▶ Passage:
Notons enfin que la mère porte une robe de demi-deuil. Il faudrait que je regarde si Fromentine Potentier a connu des décès quelques années en arrière parmi ses proches.

Avec tous ces indices, je pense néanmoins que nous tenons une bonne famille candidate !


Dulcinée Doyen (1873-?)


Dulcinée s'est mariée à Saint-Quentin en 1893 avec Paul Danjou (1869-av.1934). Je leur connais deux enfants sûrs, nés à Saint-Quentin :
  • Pauline (1892-1982)
  • Eloi Ernest (1895-1970)
Mais d'après les recensements de 1906 de la ville de Pantin où la famille a habité très brièvement, non loin de chez ma bisaïeule, il y avait deux autres enfants : Louis, né en 1896 et Aimable, né en 1899. Le problème est qu'à ce jour je n'ai retrouvé aucun acte les concernant !

A supposer qu'il ne s'agisse pas d'une erreur de l'agent recenseur, il y a tout de même un problème de correspondance :
  • Soit il y avait bien quatre enfants : trois fils et une fille alors qu'il y a deux filles sur la photo.

▶ Consigne 1: Extrayez du passage le texte qui va de « Dulcinée Doyen (1873-?) » jusqu'à « sur la photo. » inclus.
▶ Consigne 2: D'après le passage, où et en quelle année Dulcinée Doyen s'est-elle mariée ?
▶ Consigne 3: Selon le passage, pourquoi le nombre d'enfants indiqué par les recensements de 1906 pose-t-il un problème de correspondance avec la photo ?

▶ Extrait des données:
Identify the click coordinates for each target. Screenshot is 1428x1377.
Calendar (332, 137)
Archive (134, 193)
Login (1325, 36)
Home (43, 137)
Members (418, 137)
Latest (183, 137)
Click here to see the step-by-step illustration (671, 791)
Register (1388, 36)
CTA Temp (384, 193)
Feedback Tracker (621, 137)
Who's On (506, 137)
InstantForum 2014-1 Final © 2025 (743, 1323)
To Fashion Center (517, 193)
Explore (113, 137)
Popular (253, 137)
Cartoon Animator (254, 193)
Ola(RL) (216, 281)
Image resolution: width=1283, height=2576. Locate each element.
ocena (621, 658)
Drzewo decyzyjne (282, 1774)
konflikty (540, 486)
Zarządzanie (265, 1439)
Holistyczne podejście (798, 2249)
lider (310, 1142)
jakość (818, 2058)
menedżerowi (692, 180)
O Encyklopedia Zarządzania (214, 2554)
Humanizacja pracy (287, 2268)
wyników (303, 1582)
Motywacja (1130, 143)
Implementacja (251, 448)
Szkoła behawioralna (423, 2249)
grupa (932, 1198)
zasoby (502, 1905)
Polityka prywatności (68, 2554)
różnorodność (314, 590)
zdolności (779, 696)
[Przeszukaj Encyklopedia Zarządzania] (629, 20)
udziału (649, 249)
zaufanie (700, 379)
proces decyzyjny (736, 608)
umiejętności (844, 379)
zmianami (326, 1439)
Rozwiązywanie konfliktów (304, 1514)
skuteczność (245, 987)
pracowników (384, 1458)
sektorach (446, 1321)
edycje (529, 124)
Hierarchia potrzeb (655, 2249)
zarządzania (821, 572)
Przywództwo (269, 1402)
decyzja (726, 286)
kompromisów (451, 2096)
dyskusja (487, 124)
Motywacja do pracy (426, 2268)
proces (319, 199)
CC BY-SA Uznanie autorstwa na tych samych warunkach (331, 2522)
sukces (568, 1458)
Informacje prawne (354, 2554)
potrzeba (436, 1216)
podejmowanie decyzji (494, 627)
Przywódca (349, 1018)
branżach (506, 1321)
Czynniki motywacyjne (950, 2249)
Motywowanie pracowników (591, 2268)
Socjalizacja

▶ Réponse complète 1:
Dulcinée Doyen (1873-?)


Dulcinée s'est mariée à Saint-Quentin en 1893 avec Paul Danjou (1869-av.1934). Je leur connais deux enfants sûrs, nés à Saint-Quentin :
  • Pauline (1892-1982)
  • Eloi Ernest (1895-1970)
Mais d'après les recensements de 1906 de la ville de Pantin où la famille a habité très brièvement, non loin de chez ma bisaïeule, il y avait deux autres enfants : Louis, né en 1896 et Aimable, né en 1899. Le problème est qu'à ce jour je n'ai retrouvé aucun acte les concernant !

A supposer qu'il ne s'agisse pas d'une erreur de l'agent recenseur, il y a tout de même un problème de correspondance :
  • Soit il y avait bien quatre enfants : trois fils et une fille alors qu'il y a deux filles sur la photo.

▶ Réponse complète 2: À Saint-Quentin, en 1893.

▶ Réponse complète 3: Les recensements de 1906 à Pantin font état de quatre enfants, soit trois fils et une fille. Or la photo montre deux filles.